Startupfest: lisez ceci avant de solliciter du capital-risque
Diane Bérard|Mis à jour le 11 juillet 2024Randy Smerik (à droite, à gauche, le chef Filippo Piccini) est entrepreneur en série. Le restaurant Solare est une de ses entreprises. Il est conférencier au Startupfest (Photo: page Facebook du restaurant Solare).
«Comment peuvent-ils me faire ça?»
«Je croyais que nous étions devenus des amis… »
«Pourquoi refusent-ils cette offre? Elle est pourtant bien. Je croyais qu’ils avaient investi dans mon entreprise pour faire de l’argent, trois fois le rendement, c’est bien non?»
Voici, selon l’entrepreneur en série Randy Smerik, ce que pense un entrepreneur lorsque son principal investisseur (une société de capital-risque) refuse une offre d’achat qu’il juge, pour sa part, fort honnête.
Randy Smerik est conférencier au Startupfest qui se déroule du 9 au 13 juillet, au Parc Jean-Drapeau, à Montréal. Ce matin (9 juillet), j’ai assisté à sa conférence, «Structuring your company to decide when and if you should take the money». J’ai rarement entendu un compte-rendu aussi brutalement honnête de ce qui attend l’entrepreneur qui accueille du capital-risque. Randy Smerik a démarré sept entreprises, et pas seulement dans le secteur de la technologie. Il possède aussi une distillerie de tequila (!) et un restaurant italien à San Diego). Ledit restaurant figure désormais au Guide Michelin, a précisé son propriétaire. Donc, un compte-rendu honnête, et sûrement très utile pour les participants, qui écoutaient tous sagement. Toutefois, cette conférence a aussi provoqué chez moi un malaise, dont je vous parlerai à la fin de ce texte.
«Je suis ici ce matin pour vous ouvrir les yeux. Les sociétés de capital-risque ne sont pas des monstres. Elles vont vous aider. Elles vous brancheront sur leur réseau, vous donneront souvent de bons conseils. Mais, elles penseront toujours à elles en premier. Soyez donc certain que vous avez besoin de leur argent. Sachez ce qui peut arriver si vous l’acceptez et soyez prêt à en assumer les conséquences.»
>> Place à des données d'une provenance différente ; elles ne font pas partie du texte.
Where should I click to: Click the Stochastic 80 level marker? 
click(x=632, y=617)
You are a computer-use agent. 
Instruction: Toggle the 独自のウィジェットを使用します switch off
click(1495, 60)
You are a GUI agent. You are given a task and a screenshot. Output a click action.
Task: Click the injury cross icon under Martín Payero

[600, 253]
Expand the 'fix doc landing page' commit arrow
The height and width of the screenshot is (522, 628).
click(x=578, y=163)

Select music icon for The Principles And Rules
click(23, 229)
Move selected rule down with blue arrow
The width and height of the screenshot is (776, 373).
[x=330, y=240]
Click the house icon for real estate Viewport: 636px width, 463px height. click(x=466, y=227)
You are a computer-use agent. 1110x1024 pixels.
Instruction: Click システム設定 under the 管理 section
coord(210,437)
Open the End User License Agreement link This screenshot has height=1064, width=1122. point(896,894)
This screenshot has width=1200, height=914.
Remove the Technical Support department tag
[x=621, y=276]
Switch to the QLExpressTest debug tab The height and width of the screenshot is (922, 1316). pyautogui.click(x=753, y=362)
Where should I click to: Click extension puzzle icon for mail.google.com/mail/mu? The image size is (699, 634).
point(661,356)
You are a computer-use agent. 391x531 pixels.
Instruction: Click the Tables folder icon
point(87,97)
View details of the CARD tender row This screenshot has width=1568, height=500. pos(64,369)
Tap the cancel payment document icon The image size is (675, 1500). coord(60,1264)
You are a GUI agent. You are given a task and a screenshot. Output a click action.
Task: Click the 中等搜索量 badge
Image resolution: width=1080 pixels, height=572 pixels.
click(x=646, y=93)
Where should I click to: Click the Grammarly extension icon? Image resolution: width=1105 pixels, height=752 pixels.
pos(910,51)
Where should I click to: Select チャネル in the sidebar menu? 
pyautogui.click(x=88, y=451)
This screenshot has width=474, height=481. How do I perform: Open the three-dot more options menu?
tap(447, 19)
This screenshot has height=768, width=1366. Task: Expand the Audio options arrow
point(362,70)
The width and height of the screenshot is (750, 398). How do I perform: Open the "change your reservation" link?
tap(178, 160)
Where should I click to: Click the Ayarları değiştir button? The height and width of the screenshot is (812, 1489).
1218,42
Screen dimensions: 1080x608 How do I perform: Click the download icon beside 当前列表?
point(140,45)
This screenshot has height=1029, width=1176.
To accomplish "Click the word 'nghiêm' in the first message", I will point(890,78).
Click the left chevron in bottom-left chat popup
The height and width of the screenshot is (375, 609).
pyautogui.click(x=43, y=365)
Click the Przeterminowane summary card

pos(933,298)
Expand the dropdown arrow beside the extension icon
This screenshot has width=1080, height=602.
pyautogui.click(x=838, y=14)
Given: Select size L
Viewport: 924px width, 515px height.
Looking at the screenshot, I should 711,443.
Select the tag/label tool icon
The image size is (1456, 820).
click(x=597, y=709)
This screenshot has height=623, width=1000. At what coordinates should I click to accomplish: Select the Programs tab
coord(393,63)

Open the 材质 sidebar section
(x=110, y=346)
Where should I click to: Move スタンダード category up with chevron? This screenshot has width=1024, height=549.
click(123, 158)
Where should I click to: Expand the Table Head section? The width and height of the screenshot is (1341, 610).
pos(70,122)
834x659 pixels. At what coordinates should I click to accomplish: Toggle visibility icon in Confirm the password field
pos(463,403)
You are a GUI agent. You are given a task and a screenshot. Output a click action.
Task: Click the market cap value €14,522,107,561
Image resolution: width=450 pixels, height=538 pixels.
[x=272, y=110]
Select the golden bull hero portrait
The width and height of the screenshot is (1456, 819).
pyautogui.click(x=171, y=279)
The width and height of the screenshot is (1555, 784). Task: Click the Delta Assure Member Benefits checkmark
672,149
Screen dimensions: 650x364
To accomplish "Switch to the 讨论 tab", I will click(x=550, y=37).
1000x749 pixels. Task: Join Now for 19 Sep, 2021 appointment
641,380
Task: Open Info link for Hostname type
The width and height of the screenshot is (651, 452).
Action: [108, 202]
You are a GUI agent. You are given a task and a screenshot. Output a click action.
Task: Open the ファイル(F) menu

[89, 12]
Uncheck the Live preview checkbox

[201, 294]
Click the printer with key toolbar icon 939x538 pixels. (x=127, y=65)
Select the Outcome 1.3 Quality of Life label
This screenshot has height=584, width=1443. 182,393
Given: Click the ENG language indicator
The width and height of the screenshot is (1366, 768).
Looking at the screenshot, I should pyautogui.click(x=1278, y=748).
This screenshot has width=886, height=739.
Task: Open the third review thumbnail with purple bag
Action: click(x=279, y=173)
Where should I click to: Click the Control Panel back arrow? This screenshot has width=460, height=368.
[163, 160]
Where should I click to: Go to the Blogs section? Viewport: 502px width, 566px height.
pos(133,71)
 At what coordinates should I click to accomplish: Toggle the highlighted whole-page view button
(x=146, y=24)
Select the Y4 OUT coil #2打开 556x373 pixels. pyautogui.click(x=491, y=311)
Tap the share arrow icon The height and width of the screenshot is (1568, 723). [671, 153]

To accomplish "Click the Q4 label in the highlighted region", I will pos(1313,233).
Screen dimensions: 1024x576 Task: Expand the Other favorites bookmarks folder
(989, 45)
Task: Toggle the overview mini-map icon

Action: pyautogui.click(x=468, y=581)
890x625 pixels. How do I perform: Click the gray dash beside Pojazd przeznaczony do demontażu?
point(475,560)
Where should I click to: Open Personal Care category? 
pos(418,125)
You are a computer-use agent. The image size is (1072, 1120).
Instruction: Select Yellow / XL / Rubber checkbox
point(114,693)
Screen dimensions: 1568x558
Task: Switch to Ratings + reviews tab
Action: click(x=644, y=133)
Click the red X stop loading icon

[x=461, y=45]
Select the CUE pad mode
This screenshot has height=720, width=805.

Habituellement, le financement d’une entreprise suit la séquence suivante:
1- L’argent du fondateur, des amis et de sa famille;
2- L’argent de sa communauté plus éloignée;
3- Le capital d’amorçage et des incubateurs;
4- Le capital des anges;
5- Le capital des super-anges;
6- Le capital-risque.
Les trois premières questions
Avant de passer à l’étape six, le conférencier (qui est aussi mentor pour l’incubateur Founder Fuel), recommande à l’entrepreneur de se poser les trois questions suivantes;
1- Est-ce que je crois suffisamment en mon idée actuelle pour accueillir à bord du «leadership adulte»? Il est question de conseil d’administration, de gouvernance structurée, d’investisseurs professionnels.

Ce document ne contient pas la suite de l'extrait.